◆ What is being asked
Only the lines from the beginning of the material below through the line with "Click the angry reaction icon beside 425" should be retyped exactly, and pictures are to be skipped.

◆ Dataset extract

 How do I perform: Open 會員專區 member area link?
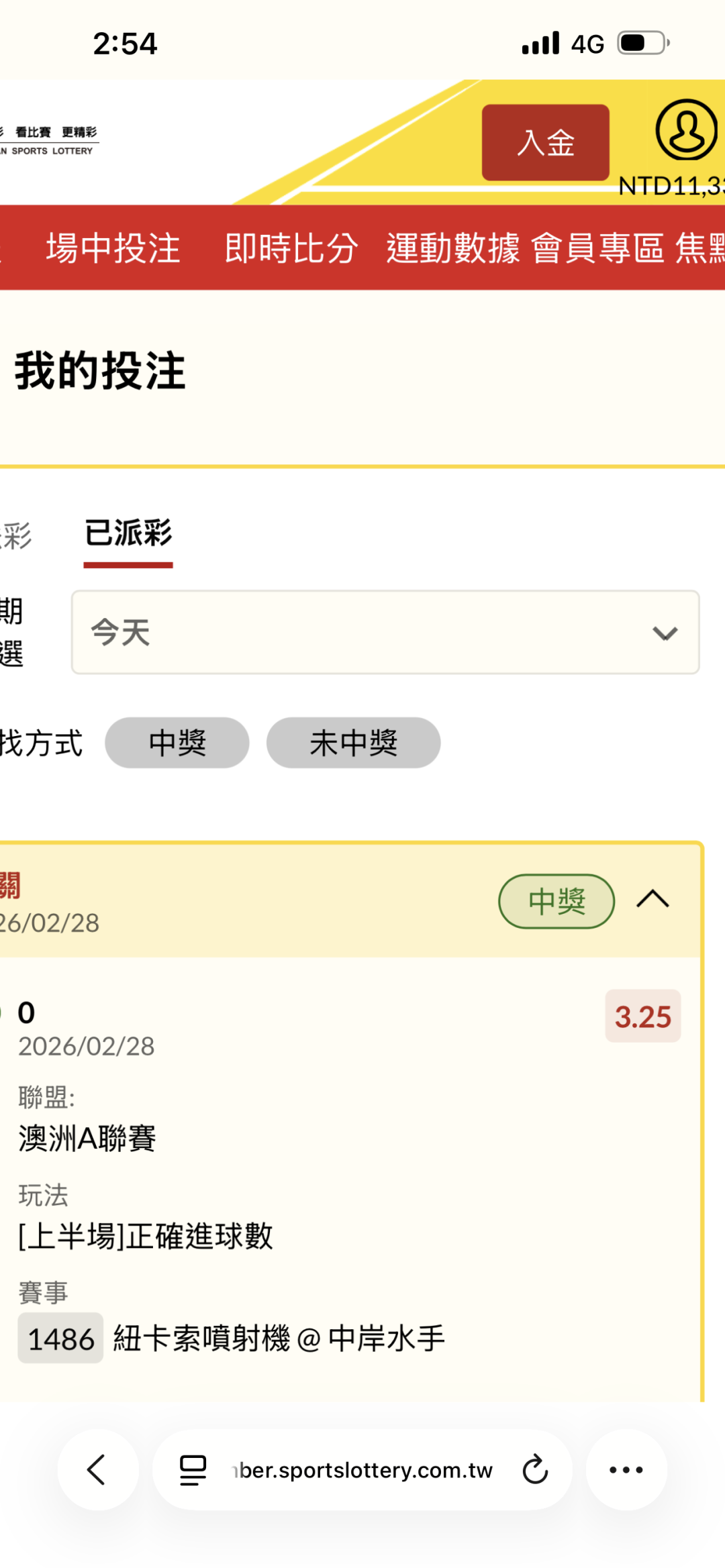(597, 248)
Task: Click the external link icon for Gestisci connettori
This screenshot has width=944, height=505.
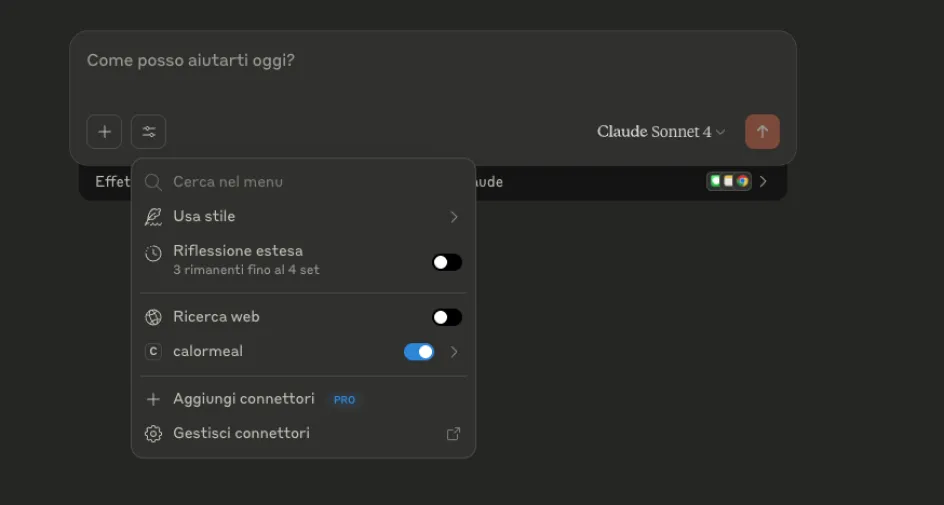Action: 453,434
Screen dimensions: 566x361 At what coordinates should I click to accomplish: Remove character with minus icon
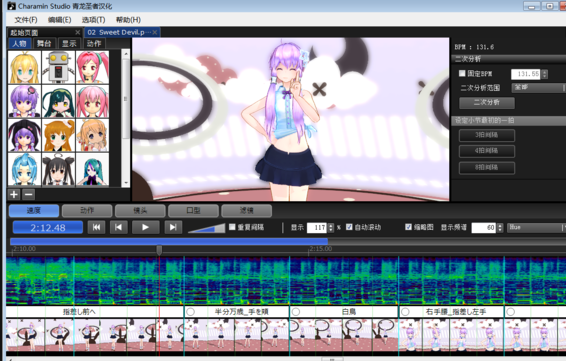[29, 194]
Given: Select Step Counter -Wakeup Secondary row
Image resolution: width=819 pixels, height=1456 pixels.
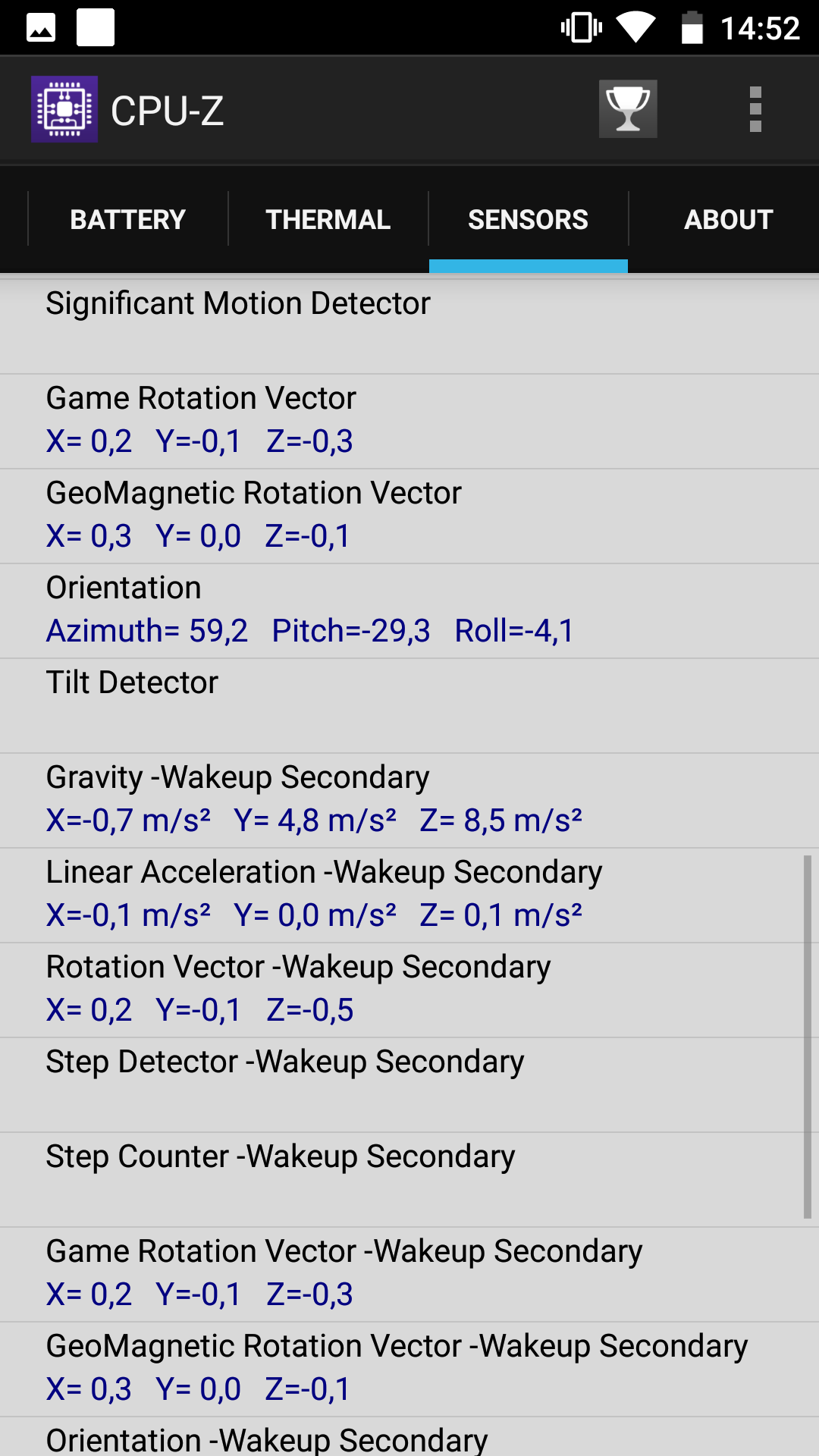Looking at the screenshot, I should tap(410, 1180).
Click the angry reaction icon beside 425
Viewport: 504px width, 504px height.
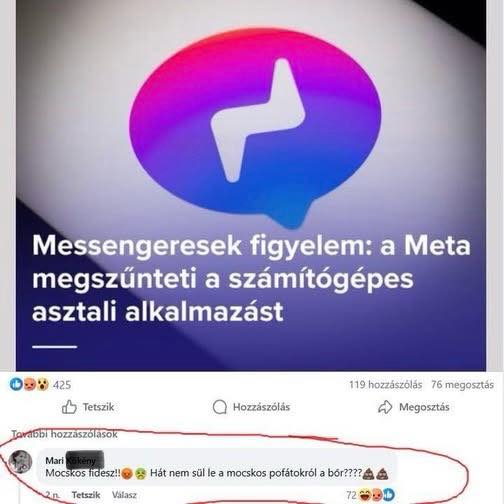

◆ Answer area
 How do I perform: Open 會員專區 member area link?
(597, 248)
Task: Click the external link icon for Gestisci connettori
This screenshot has width=944, height=505.
Action: 453,434
Screen dimensions: 566x361 At what coordinates should I click to accomplish: Remove character with minus icon
[29, 194]
Given: Select Step Counter -Wakeup Secondary row
Image resolution: width=819 pixels, height=1456 pixels.
Looking at the screenshot, I should tap(410, 1180).
Click the angry reaction icon beside 425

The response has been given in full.